Raw records
┄┄┄┄┄┄┄┄┄┄
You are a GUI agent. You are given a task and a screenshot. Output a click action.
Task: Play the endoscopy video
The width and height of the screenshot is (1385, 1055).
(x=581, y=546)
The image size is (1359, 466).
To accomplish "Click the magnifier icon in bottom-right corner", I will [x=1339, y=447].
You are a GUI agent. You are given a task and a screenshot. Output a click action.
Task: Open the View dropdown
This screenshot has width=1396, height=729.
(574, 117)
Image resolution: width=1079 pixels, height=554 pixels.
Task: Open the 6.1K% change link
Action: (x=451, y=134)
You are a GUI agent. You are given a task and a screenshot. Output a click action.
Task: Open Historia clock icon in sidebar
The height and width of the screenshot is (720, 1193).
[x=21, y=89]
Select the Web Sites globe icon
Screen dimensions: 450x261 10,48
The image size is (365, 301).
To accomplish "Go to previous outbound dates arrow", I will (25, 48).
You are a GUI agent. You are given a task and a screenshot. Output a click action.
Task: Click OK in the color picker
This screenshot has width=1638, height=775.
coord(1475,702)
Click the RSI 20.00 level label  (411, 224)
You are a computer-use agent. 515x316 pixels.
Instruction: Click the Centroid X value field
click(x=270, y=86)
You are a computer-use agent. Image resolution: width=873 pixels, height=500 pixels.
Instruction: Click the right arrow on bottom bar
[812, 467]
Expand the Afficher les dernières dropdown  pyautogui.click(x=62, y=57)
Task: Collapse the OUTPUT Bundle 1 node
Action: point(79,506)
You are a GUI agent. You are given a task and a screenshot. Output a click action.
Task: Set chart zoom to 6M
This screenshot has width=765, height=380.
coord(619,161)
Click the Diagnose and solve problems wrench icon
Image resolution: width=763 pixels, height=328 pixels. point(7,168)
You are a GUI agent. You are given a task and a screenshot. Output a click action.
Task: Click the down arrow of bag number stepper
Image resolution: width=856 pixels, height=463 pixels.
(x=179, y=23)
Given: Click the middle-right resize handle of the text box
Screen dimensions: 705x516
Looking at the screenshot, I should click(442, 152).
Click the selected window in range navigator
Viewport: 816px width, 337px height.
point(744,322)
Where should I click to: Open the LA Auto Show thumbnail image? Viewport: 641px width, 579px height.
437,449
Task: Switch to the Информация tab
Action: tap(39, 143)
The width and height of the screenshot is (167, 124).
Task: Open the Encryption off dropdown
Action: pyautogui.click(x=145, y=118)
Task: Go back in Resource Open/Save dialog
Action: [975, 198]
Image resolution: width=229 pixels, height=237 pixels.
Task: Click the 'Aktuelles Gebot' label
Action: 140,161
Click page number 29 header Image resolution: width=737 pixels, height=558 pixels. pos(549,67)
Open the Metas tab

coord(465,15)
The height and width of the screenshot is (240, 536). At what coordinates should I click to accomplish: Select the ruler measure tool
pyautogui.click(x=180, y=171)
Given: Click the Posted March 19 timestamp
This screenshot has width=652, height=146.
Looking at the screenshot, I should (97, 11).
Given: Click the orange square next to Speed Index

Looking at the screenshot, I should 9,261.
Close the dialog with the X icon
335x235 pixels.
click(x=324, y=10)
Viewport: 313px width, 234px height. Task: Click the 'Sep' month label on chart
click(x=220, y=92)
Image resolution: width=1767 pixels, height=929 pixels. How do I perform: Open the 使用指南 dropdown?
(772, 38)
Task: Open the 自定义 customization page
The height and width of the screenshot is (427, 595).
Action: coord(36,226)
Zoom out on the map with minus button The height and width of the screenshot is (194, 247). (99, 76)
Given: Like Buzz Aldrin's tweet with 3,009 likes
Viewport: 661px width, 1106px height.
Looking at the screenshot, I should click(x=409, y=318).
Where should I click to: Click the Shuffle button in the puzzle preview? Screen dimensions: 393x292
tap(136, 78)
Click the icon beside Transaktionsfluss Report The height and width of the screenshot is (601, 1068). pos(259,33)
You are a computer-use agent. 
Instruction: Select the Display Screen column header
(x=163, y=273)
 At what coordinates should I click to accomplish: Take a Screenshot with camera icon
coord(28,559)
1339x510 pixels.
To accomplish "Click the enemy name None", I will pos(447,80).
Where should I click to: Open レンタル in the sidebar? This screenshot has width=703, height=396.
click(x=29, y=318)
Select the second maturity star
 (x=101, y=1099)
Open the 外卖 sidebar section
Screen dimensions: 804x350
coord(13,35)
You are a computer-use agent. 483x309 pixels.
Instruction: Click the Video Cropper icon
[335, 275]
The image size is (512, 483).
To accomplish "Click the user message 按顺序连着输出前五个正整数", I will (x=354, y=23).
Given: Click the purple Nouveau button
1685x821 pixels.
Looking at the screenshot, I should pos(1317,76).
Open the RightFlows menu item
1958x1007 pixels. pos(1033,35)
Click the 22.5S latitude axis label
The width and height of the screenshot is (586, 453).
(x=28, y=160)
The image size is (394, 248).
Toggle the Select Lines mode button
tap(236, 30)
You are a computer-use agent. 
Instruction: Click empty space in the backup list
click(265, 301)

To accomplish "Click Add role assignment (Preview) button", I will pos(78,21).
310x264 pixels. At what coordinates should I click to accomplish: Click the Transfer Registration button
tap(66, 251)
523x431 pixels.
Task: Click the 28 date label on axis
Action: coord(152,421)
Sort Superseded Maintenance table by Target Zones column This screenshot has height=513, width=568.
┄┄┄┄┄┄┄┄┄┄
**SHORT EXERCISE**
Print the stretch of the material above that starts with the line containing "Image resolution: width=1767" and ends with the line containing "Zoom out on", including both of those lines, without changing anything.

**COMPLETE OUTPUT**
Image resolution: width=1767 pixels, height=929 pixels. How do I perform: Open the 使用指南 dropdown?
(772, 38)
Task: Open the 自定义 customization page
The height and width of the screenshot is (427, 595).
Action: coord(36,226)
Zoom out on the map with minus button The height and width of the screenshot is (194, 247). (99, 76)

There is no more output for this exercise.